Logic and Mechanized Reasoning

Course Overview

Symbolic logic is fundamental to computer science, providing a foundation for the theory of programming languages, the theory of databases, AI, knowledge representation, automated reasoning, and formal verification. Formal methods based on logic complement statistical methods and machine learning by providing rules of inference and means of representation with precise semantics. These methods are central to hardware and software verification, and have also been used to solve open problems in mathematics.

This course is an introduction to symbolic logic on three levels: theory, implementation, and application. We will present the underlying mathematical theory, and students will develop the mathematical skills that are needed to design and reason about logical systems in a rigorous way.

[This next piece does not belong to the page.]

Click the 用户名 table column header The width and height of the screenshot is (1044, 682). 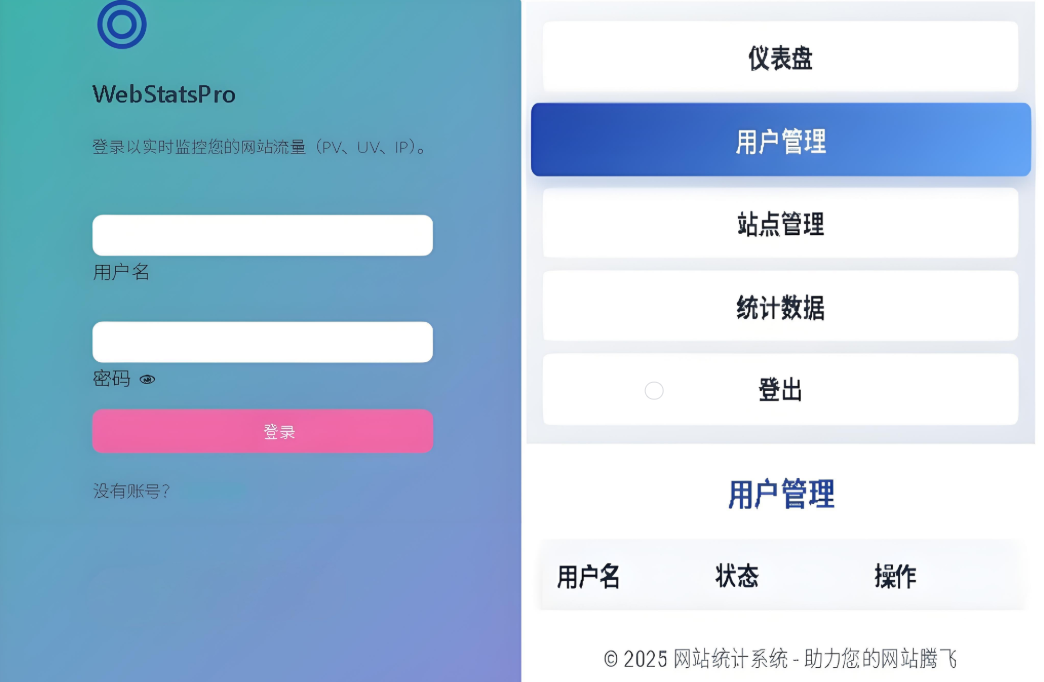click(589, 577)
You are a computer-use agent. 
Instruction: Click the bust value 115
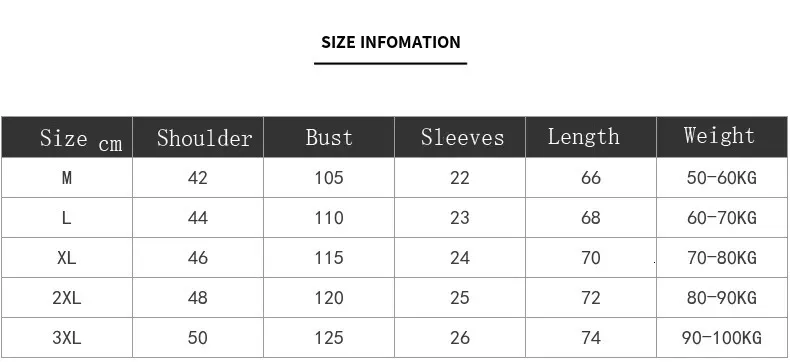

We will also show students how to represent logical objects in a functional programming language, Lean, and how to implement fundamental logical algorithms. Finally, we will show students how to use contemporary automated reasoning tools, including SAT solvers, SMT solvers, and first-order theorem prover, to solve challenging problems, and we will show students how to use Lean as an interactive theorem prover.

Key Topics: mathematical foundations, propositional logic, first-order logic, fundamental algorithms, SAT solvers, SMT solvers, and first-order theorem provers.

Prerequisite knowledge: None except prerequisite courses 15-151 and 15-150.



Marijn Heule Jeremy Avigad

Teaching assistant:

Tika Naik

Lectures: Mondays and Wednesdays from 3:05pm to 04:25pm in GHC 5222

Textbook: https://avigad.github.io/lamr/ (work in progress)

Repository: https://github.com/avigad/lamr

Grading: Grades are based on homework assignments (40%, 10 x 20 points) and on the three exams (60%, 3 x 100 points).

Late policy: Homework assignments that are submitted late will be penalized by subtracting 1 point per day (5%).

Learning Resources: The course will provide an online interactive textbook and the relevant software.

Academic Integrity: Students are expected to complete each homework assignment on their own, and should be able to explain all of the work that they hand in. Copying material from other students or online sources is not allowed. If you have questions about whether something might be an issue, contact the course staff before discussing further. Please refer to the Carnegie Mellon Code for information about university policies regarding academic conduct.